## Task item:
Take the line that contains "tienda de muebles en Madrid (127, 251)" and all lines after it, up to and including the last line of the data, and write them out exactly; nothing else belongs in the answer.

(Stored items)
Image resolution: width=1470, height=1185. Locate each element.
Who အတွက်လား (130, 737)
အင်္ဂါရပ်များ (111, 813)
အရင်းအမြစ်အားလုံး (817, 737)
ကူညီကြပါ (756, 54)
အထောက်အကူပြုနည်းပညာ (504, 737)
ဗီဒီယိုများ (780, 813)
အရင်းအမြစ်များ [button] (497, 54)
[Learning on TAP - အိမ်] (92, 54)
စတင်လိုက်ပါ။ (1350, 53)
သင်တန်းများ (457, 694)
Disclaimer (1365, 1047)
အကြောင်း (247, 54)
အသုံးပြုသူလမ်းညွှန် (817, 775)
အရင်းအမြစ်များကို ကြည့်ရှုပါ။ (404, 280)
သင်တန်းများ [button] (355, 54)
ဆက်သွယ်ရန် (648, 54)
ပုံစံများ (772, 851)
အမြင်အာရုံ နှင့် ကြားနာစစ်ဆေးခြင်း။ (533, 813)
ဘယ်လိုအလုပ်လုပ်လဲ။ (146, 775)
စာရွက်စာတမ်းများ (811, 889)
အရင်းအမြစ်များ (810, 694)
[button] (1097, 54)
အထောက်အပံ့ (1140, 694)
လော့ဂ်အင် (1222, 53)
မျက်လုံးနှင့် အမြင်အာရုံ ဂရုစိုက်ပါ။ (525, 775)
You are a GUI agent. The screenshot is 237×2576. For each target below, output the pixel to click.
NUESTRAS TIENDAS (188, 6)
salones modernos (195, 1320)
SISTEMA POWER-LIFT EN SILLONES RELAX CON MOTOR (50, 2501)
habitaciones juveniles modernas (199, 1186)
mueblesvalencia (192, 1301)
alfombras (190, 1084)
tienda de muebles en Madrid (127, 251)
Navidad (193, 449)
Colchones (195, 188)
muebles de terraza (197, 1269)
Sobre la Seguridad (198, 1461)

## Response to this task:
tienda de muebles en Madrid (127, 251)
Navidad (193, 449)
Colchones (195, 188)
muebles de terraza (197, 1269)
Sobre la Seguridad (198, 1461)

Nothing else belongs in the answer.